Tables 2 and 3 show the lists of expression probes and CpG sites, respectively, whose significance rankings differ significantly (p < 0.05) between the two sexes. There was no significant difference in the corresponding rankings of these signals between male and female never smokers (results not shown), indicating that the observed sex-related differences reflect the differential impact of tobacco smoke exposure.
All 26 expression probes in Table 2 show large ranking differences between the sexes, with 23 exhibiting higher significance in females (median ranks: 111 in females and 19,775 in males), while the remaining 3 probes show higher significance in males. All probes are underexpressed in smokers with the exception of 2 which are overexpressed particularly in male smokers. Owing to population size limitations, many of the identified signals do not reach statistical significance in the sex-stratified analyses. However, for the 23 female-specific probes, the median FDR value with regard to the current-versus-never smoker comparisons is 0.40 (range 0.01–0.91) in females while all 23 have FDR > 0.80 in males (not shown), suggesting that the effects of smoking are largely limited to females. Importantly, as shown in Table 2 these significance ranking differences are accompanied by a corresponding difference in effect sizes for all the signals identified, with the median effect size (ratio of expression in current divided by never smokers) observed being 0.80 (range 0.72–0.93) and 0.96 (range 0.93–1.00) in females and males, respectively. No expression probe shows opposite effects of smoking in the two sexes.
Turning to the epigenetic profile, the 92 CpG sites (associated with 72 genes) thus identified (Table 3) show both under- and overmethylation in smokers while their ranking differences between the sexes are also substantial, with the median rank values being 432 and 215,917 in females and males, respectively. The median FDR value of these CpG sites is 0.12 (range 0.0002–0.68) in females, while all 92 sites have FDR > 0.9 in males. In complete analogy to what is observed for the transcriptomic profile, for all CpG sites the impact of smoking (Δβ = βsmokers − βnon-smokers) is greater in females than in males, with the median absolute Δβ values being 1.55% (range 0.15–8.45%) and 0.33% (range 0.00–8.45%), in females and males, respectively. No CpG sites exhibit opposite effects of smoking in the two sexes. There was no statistically significant overabundance in the distribution of the CpG sites in relation to their locations (TSS200, TSS1500, body, 3′UTR, 5′UTR, 1st exon, intragenic) or to their occurrence in CpG islands and their regions (island, non-island S-shore, S-shelf, N-shore, N-shelf). Finally, we note that one gene, PLIN5, appears to be more overexpressed in females but more undermethylated in males, implying a possibility of differential epigenetic regulation in the two sexes.

■ DATA EXTRACT
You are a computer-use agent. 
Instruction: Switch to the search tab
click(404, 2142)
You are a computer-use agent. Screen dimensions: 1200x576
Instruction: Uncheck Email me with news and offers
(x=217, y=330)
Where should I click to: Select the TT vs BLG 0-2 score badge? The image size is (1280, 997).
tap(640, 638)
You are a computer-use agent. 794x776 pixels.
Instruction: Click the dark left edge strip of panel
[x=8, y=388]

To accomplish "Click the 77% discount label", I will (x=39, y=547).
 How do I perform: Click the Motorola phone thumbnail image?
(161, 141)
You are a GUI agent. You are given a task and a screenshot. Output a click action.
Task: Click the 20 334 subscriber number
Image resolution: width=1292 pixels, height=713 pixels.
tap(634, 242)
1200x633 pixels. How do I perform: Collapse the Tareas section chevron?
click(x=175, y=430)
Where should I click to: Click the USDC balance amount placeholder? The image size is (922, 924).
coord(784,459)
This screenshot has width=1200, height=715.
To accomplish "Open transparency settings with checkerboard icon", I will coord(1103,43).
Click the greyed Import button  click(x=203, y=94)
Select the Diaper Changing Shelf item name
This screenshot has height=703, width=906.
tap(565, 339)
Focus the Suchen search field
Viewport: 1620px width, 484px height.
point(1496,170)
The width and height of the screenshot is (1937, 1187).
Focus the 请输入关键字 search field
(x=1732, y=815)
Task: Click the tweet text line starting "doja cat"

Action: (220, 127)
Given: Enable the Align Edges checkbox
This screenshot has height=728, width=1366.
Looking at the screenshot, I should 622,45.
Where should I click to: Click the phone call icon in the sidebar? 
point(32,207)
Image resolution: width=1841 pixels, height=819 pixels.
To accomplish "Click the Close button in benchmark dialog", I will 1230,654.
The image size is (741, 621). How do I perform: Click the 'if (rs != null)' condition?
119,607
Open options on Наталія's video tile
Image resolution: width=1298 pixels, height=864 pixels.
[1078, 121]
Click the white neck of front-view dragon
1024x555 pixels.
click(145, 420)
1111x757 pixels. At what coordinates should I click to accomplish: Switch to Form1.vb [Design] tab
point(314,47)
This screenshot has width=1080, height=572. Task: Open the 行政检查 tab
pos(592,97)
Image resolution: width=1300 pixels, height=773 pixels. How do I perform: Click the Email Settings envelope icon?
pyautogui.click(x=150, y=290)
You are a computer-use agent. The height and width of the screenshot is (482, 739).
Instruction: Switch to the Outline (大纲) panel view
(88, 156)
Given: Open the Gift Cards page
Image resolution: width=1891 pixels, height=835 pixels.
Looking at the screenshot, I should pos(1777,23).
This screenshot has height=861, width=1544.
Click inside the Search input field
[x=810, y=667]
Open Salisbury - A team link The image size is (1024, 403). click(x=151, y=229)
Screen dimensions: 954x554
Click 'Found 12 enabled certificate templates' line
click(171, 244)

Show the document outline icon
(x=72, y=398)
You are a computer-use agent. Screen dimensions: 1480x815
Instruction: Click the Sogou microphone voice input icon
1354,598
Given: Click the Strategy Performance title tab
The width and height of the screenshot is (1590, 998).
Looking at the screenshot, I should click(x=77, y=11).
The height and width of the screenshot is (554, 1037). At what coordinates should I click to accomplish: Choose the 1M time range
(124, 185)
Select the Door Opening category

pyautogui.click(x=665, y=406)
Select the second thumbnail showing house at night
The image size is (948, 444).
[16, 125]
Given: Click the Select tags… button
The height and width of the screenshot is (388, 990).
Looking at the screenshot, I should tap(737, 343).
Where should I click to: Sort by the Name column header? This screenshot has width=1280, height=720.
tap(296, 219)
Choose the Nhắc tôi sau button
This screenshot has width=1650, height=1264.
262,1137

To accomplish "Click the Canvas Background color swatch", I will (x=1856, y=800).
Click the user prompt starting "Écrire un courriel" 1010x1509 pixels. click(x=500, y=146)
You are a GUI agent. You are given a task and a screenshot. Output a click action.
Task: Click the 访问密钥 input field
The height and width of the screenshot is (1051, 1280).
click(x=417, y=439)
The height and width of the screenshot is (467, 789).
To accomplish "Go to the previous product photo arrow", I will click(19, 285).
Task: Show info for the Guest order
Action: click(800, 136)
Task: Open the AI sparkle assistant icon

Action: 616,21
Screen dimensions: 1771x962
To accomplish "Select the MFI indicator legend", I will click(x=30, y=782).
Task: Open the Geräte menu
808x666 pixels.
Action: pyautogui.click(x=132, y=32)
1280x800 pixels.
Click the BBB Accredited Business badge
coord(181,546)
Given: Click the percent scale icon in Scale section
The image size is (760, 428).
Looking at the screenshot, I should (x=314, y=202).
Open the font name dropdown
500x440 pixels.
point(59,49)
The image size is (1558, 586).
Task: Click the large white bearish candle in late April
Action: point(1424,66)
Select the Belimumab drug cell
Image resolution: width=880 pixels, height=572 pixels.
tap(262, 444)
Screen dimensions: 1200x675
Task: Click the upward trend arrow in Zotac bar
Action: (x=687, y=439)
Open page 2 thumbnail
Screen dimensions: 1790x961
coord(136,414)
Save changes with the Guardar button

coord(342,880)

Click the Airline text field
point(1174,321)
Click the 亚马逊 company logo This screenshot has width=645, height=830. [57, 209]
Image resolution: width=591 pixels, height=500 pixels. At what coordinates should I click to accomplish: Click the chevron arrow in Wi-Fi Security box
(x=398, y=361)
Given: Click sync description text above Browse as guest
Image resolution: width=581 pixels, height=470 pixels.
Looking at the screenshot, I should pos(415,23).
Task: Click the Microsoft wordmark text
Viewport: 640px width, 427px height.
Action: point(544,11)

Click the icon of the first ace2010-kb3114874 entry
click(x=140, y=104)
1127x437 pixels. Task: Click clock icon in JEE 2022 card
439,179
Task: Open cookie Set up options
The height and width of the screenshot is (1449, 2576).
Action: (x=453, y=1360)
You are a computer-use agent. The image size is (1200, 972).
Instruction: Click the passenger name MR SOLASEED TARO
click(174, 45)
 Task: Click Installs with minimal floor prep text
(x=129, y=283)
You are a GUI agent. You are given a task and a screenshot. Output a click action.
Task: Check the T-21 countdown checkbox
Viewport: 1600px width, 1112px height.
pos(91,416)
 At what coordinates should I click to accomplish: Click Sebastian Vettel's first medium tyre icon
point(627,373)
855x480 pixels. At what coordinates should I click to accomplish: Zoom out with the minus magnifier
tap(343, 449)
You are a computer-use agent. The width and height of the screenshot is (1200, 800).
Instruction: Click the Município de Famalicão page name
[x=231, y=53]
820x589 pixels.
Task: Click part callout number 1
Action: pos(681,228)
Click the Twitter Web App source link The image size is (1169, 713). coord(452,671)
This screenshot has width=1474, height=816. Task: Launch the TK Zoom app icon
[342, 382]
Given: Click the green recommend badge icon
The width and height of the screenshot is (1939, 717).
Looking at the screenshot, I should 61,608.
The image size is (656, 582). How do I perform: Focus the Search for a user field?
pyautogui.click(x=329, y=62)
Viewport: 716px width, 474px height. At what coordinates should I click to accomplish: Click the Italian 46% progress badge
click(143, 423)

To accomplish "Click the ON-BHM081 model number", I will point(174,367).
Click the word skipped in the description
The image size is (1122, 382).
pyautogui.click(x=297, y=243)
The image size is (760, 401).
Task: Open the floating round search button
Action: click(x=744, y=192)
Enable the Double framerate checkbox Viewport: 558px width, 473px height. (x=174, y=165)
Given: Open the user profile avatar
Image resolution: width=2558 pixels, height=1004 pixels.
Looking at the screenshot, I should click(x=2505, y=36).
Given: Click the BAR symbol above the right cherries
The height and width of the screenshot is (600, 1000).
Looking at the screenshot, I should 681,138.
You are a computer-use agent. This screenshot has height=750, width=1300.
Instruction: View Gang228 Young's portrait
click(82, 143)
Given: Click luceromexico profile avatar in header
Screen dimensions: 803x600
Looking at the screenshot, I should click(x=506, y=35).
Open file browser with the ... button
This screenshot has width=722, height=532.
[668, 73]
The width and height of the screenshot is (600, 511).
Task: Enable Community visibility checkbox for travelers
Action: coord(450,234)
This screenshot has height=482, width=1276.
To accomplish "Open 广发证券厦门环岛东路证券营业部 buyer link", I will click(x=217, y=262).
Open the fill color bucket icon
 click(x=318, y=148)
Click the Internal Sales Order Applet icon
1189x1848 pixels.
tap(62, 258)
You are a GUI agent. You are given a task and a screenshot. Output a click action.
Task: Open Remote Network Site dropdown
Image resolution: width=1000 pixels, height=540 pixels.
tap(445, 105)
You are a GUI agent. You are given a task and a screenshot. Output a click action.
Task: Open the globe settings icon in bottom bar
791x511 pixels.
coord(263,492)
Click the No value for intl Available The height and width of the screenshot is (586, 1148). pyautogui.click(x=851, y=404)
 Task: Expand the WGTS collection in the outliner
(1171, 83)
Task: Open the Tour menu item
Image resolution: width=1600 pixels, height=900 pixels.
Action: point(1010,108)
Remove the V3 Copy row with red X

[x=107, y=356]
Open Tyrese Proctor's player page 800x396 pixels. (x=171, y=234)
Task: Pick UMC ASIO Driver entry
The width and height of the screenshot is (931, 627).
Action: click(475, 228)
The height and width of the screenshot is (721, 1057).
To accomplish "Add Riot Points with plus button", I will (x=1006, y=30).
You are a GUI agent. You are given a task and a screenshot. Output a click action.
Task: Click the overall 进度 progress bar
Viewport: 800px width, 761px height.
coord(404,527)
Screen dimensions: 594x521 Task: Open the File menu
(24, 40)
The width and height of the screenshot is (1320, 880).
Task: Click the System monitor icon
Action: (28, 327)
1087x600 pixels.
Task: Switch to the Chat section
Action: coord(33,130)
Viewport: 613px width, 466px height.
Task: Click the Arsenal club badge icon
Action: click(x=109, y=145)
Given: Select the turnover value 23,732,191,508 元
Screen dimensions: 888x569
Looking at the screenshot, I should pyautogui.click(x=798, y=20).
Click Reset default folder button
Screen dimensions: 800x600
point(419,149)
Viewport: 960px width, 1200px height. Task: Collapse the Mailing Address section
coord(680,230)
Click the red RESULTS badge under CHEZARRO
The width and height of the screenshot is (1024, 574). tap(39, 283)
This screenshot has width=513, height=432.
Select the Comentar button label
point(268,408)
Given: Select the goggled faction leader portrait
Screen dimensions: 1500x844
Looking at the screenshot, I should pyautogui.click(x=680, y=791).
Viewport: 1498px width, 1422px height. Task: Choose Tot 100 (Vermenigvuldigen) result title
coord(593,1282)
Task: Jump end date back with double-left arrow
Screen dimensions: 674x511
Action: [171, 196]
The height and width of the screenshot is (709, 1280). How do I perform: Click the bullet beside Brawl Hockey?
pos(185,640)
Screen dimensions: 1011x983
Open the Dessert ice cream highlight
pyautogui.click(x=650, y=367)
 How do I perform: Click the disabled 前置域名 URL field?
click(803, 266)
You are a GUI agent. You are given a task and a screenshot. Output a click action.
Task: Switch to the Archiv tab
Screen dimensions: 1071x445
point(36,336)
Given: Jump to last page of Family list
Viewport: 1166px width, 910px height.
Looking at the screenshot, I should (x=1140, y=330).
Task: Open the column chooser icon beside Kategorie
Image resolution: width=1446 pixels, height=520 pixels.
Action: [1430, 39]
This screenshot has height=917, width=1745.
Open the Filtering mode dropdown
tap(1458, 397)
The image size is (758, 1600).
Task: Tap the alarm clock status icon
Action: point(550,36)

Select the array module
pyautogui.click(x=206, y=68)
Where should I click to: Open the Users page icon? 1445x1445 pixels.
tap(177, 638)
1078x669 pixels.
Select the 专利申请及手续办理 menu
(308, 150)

■ WORK REQUEST 1
Answer these questions about the passage on sex differences in smoking effects:
(a) Of the 26 expression probes, how many show higher significance in females?
(b) How many CpG sites were identified, and with how many genes are they associated?
(c) Which gene appears more overexpressed in females but more undermethylated in males?
■ WORK REQUEST 2
From the passage on sex differences in smoking effects, quote the part that opens with the words containing "Tables 2 and" and closes with "tobacco smoke exposure.".

■ SOLUTION 1
(a) 23
(b) 92 CpG sites, associated with 72 genes
(c) PLIN5

■ SOLUTION 2
Tables 2 and 3 show the lists of expression probes and CpG sites, respectively, whose significance rankings differ significantly (p < 0.05) between the two sexes. There was no significant difference in the corresponding rankings of these signals between male and female never smokers (results not shown), indicating that the observed sex-related differences reflect the differential impact of tobacco smoke exposure.